According to a transcript of the show provided to Associated Baptist Press by Americans United, Robertson accused the organization of being taken over by the American Civil Liberties Union and under communist influence.
He also repeated an accusation he has made before: That Barry Lynn, the group's executive director, opposes providing even the most basic municipal services to religious groups.
“Barry Lynn is so extreme, he has said that if a church is burning down, the city shouldn't bring the fire department and trucks to spray water on the church because that violates separation of church and state,” Robertson said.
Robertson said the ACLU “pulled a secret takeover” of Americans United, which he claimed was originally founded by Baptists and intended as a Protestant religious-liberty organization.
“The goal of the ACLU is to strip all religion from the public square. Why? Because the goal of the Communist Party was to weaken America, and they thought that they could weaken America if they took faith out of our public life,” Robertson said, according to the transcript. “That's where it all came from, ladies and gentlemen.”
A spokesman for Americans United said May 11 that Robertson's accusations were factually incorrect in several ways.
Jeremy Leaming said Lynn has never called providing basic city services to churches a violation of the First Amendment's religion clauses. “That's just ridiculous to suggest that government can't provide that kind of protection without violating the establishment clause — we've never said anything like that, Barry's never said anything like that,” he said.
In fact, Leaming added, Robertson has made the same accusation against Lynn in the past, and the group has asked him to stop doing so. “We sent a letter to Robertson a long, long time ago saying, 'Quit saying that, because that's not true.' We wish he would quit doing that,” he said.
Leaming also said that, while Baptists were involved in Americans United from its beginning, it was never a Baptist group, per se. “We had several different denominations involved in the founding of Americans United,” he said. “He's getting his facts wrong. It proves he either doesn't care about the truth, or he just doesn't know his facts.”
The group was founded in 1947 as Protestants and Other Americans United for Separation of Church and State. Its founders included Louie Newton, who was president of the Southern Baptist Convention at the time, and Bromley Oxnam, a Methodist bishop. In 1972, it shortened its name to its current form to reflect the fact that its supporters also included Catholics, Jews and those of other faith groups or no faith at all.
CBN's media-relations office did not immediately return a phone message requesting comment for this story.
Robertson's comments followed a CBN news segment about Americans United and its involvement in an Iowa lawsuit aimed at preventing government funding for a Christian prison ministry that focuses on proselytizing and converting inmates.
The incident is the latest in a series of dust-ups over statements Robertson has made on the show, which airs daily.
In August, Robertson caused something of an international diplomatic crisis by calling for the assassination of Venezuela's leftist president, Hugo Chavez. He later apologized for the remark after coming under heavy fire from the Venezuelan government, the Bush administration, the president of the Southern Baptist Convention and others.
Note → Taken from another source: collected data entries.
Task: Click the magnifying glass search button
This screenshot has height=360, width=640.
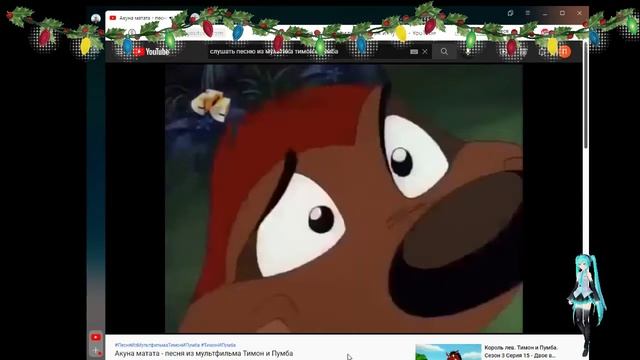Action: click(x=444, y=52)
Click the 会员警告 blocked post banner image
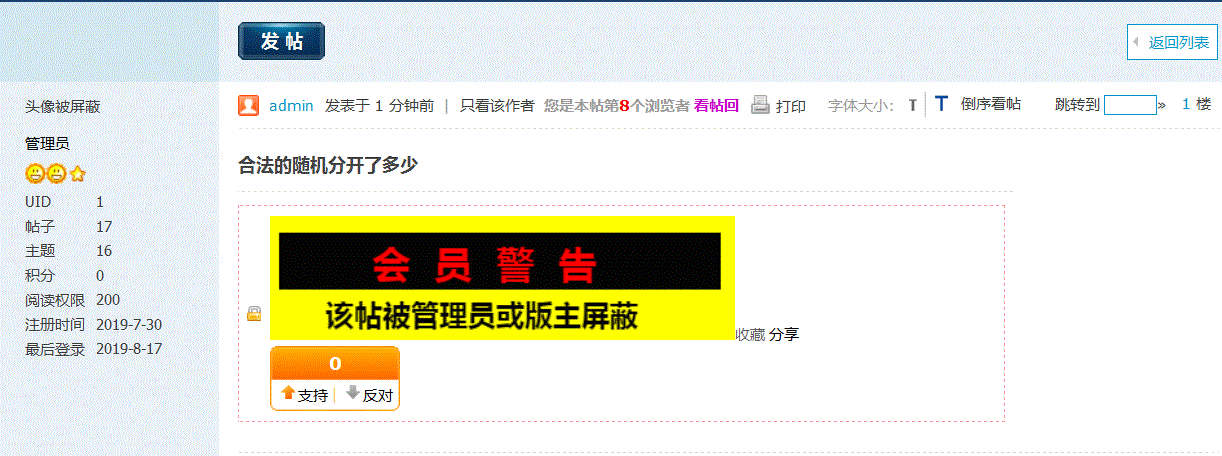 coord(503,278)
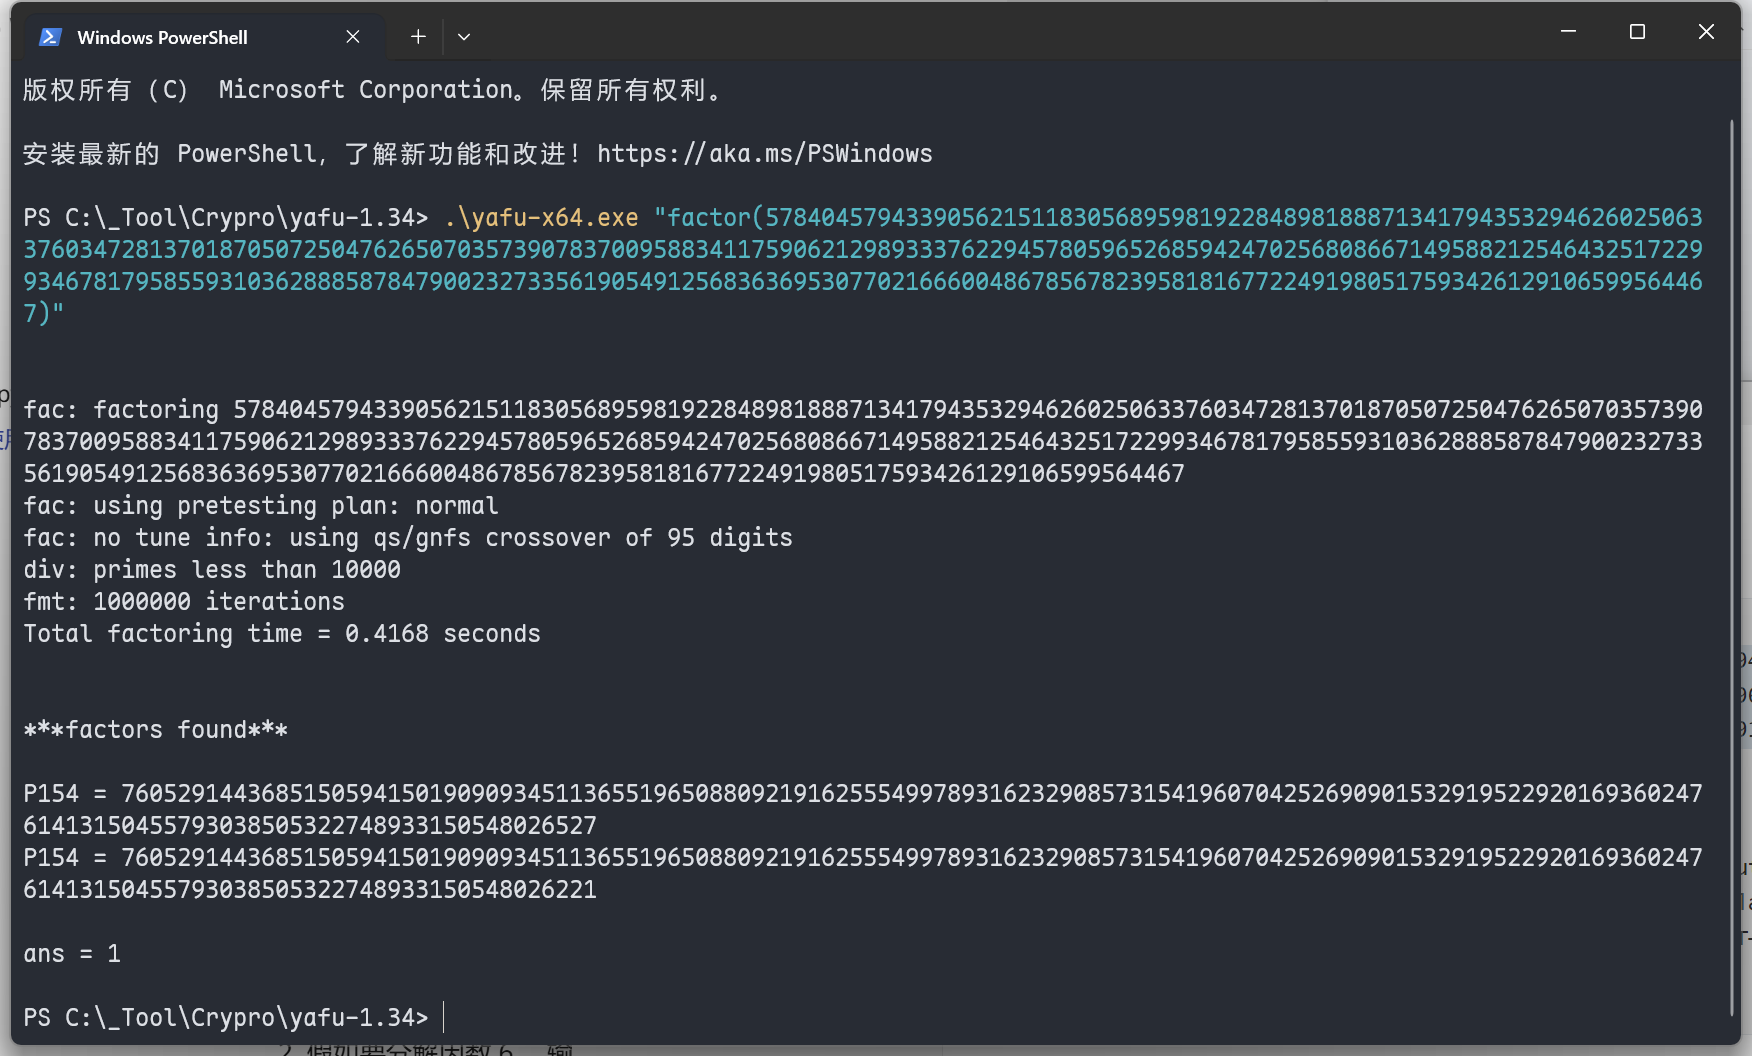Click the PowerShell icon in the tab
This screenshot has height=1056, width=1752.
point(49,37)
Robertson has also suggested a debilitating stroke suffered by former Israeli Prime Minister Ariel Sharon was divine retribution for Sharon's concessions to Palestinians.
Robertson also said disaster could befall Dover, Pa., because its citizens had “voted God out of their city” by unseating a group of school-board members who had pushed for the teaching of “intelligent design” in high-school science classes.
In March, Robertson lost his bid for re-election to a seat he had held for 30 years on the board of directors of the National Religious Broadcasters. Many observers said at the time the CBN founder's repeated controversies were causing the NRB and its evangelical supporters to back away from him.